Encore une fois, une possible aggravation de la pandémie mettra à rude épreuve les différents systèmes et testera leur capacité d’adaptation. La Cour supérieure doit permettre le recours aux ordonnances de sauvegarde dans les situations urgentes qui impliquent une réponse rapide au niveau de la garde d’enfants et des modalités de droits d’accès dans le contexte d’une situation à risque en violence conjugale et familiale.

La concertation entre les systèmes, les intervenants et les organisations impliquées, y compris les ressources pour les auteurs de violence, est encore une fois une condition essentielle.

Les organismes qui offrent des services aux conjoints sont en effet aussi aux premières lignes pour évaluer les facteurs de risque, le niveau de détresse et le contexte de cumul de pertes pouvant se traduire par une escalade de violence importante et un danger imminent. Il faut les inclure.

Il faudra également planifier les services pour éviter que l’étau se resserre autour des choix et que la seule avenue pour les femmes victimes de violence et leurs enfants en danger soit éventuellement pour elles de rester au domicile. Cela signifie certainement de réfléchir en prévention à ce qu’implique l’identification de maisons d’hébergement dédiées pour les cas dépistés positivement.

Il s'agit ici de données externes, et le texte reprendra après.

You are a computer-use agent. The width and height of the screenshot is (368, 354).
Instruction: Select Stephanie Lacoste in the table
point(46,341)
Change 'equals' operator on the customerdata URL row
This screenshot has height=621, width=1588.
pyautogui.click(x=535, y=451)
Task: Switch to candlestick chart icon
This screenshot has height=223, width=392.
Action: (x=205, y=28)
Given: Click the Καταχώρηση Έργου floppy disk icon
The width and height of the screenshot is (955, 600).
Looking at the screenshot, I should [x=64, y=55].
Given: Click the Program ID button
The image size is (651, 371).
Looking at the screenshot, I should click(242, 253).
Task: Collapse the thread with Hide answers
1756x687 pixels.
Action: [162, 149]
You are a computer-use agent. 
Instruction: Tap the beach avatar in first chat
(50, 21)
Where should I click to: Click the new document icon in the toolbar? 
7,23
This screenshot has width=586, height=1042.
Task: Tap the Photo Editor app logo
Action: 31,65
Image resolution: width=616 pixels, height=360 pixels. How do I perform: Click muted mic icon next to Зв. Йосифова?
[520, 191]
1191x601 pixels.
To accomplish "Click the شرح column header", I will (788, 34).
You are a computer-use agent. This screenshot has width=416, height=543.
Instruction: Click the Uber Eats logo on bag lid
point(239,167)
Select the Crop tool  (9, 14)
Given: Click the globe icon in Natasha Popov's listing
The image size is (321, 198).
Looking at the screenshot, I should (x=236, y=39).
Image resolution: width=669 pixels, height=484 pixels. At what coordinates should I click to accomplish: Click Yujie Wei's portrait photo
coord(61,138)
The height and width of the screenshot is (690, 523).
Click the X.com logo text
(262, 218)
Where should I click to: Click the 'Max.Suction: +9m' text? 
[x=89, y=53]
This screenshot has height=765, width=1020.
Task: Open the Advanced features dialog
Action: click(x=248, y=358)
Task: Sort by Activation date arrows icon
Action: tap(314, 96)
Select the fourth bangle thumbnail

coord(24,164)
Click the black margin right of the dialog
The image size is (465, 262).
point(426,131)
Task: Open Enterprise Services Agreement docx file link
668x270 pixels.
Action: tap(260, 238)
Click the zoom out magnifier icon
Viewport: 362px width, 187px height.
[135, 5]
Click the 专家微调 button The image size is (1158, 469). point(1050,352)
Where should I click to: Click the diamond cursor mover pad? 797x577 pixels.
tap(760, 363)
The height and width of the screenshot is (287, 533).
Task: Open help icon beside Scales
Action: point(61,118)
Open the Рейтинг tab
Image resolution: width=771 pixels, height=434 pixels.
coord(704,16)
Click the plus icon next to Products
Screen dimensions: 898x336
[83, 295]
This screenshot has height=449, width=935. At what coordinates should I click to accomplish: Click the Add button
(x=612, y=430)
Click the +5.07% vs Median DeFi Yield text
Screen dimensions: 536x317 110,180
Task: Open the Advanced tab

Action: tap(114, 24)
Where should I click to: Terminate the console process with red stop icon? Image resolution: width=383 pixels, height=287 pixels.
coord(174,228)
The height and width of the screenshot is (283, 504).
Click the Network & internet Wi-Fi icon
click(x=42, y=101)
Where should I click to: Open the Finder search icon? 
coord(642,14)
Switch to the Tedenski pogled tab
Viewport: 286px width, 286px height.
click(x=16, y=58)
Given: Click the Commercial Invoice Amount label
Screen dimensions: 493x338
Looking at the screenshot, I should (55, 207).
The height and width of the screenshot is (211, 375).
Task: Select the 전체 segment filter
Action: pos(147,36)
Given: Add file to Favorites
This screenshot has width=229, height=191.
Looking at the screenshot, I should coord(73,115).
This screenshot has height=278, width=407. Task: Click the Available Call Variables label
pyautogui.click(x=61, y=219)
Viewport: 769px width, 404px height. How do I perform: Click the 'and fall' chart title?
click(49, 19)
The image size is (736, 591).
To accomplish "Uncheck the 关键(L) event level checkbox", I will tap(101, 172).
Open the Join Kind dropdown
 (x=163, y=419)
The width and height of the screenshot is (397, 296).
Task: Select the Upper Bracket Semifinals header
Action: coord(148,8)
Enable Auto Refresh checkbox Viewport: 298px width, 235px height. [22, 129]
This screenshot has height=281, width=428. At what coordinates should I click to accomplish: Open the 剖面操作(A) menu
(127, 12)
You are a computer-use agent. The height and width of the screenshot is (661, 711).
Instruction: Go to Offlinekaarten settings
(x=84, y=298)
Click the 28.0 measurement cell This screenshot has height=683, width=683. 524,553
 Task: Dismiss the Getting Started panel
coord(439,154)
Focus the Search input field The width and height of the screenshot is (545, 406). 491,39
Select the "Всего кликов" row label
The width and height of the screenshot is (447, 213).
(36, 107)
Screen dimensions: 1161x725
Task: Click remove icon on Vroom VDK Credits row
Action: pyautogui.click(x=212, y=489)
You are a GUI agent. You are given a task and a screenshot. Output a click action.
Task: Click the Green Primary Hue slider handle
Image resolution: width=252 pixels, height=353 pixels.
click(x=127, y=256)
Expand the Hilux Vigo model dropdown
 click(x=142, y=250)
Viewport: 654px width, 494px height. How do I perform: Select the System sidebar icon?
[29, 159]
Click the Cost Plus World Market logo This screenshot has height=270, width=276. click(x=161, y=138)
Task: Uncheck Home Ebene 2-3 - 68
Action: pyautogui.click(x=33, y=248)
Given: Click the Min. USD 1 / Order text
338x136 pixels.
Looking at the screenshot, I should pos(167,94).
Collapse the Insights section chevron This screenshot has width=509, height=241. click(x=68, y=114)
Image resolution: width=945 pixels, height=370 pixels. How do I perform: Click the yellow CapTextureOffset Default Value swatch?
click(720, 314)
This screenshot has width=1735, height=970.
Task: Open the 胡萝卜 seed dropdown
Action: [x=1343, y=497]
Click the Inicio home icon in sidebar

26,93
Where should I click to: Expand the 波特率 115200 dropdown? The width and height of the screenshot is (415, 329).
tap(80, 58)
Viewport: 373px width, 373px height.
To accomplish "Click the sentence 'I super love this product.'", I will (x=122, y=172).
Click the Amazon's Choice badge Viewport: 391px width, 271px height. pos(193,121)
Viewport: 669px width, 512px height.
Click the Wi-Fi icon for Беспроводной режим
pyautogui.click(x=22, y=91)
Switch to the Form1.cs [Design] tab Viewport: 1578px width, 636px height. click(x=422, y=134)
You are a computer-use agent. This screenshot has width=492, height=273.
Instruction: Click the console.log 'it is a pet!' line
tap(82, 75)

Le travail est immense et ne pourra se faire sans que l’on considère à leur juste mesure les craintes justifiées des personnes qui travaillent auprès de cette clientèle. La protection des intervenants des réseaux sociaux, communautaires et judiciaires est aussi prioritaire de même que l’accès à des outils de dépistage particulièrement pour les milieux de vie.

Le défi à relever demandera donc un effort concerté de l’ensemble des ressources et des intervenants : services de police, services à la cour, maisons d’hébergement, procureurs, avocats de la défense, magistrature, intervenantes de liaison en santé mentale en milieu judiciaire et services pour les auteurs de violence.

Déjà, plusieurs milieux communautaires sont comme toujours créatifs et adaptent leurs services. Des listes de ressources sont régulièrement mises à jour et circulent de façon formelle et informelle.

Des appels à la solidarité et à penser à la collectivité fusent de partout. Chacun d’entre nous doit sortir de ses comportements individualistes aussi face à la violence conjugale. Amis, famille, voisins : la violence conjugale est l’affaire de tous et nous devons aussi individuellement nous sentir concernés. Il est temps pour nous de resserrer nos liens et le maillage du filet de protection. Et, lorsque nous sortirons de cette crise, puisque nous nous en sortirons, nous pourrons compter sur un réseau plus cohérent et sur des liens plus forts pour mieux soutenir et protéger les victimes de violence conjugale et leur famille. Nous pouvons le faire.